US president hogs the microphone but strikes all the right notes for British audience

In his joint press conference with Theresa May at the White House on Friday, Donald Trump struck all the right notes for a British audience, extolling the "special relationship", flattering the prime minister and talking up Britain's prospects outside the European Union. The two leaders appeared more relaxed in each other's company than in the Oval Office an hour earlier, when they exchanged awkward chit-chat before the cameras as they stood next to a bust of Winston Churchill.

The president sidestepped the most difficult questions, sounding less fulsome than before about his Russian counterpart, Vladimir Putin, with whom he is due to talk by phone on Saturday. Trump restated his belief in the effectiveness of torture, but said he would defer to his defence secretary Gen James Mattis, who opposes it.
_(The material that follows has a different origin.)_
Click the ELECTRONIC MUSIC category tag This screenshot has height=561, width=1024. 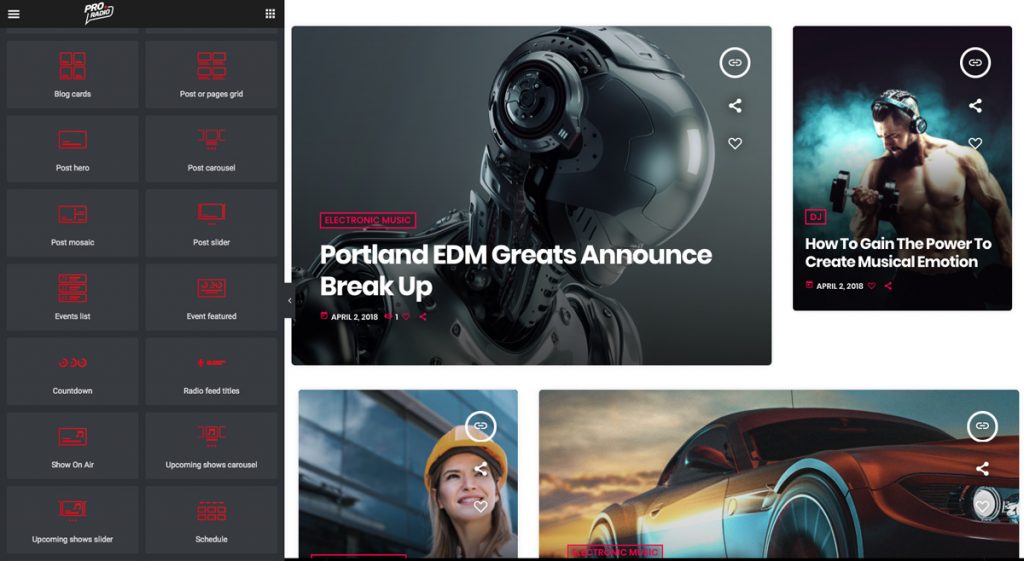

In his praise of Brexit, he referred to difficulties he faced in Ireland, which he referred to only as "another" EU country, when he tried to develop a golf course. The president praised the actions of the Government but complained that EU regulations made the project impossible.

Private conversation

The prime minister had less to say during the press conference, partly because Trump hogged the microphone, even answering May's questions for her on a couple of occasions. She did place on record that, during their private conversation, the president had told her he was 100 per cent behind Nato, an organisation he has previously dismissed as obsolete. And she made clear her opposition to lifting sanctions against Russia until it implements the Minsk agreement on Ukraine.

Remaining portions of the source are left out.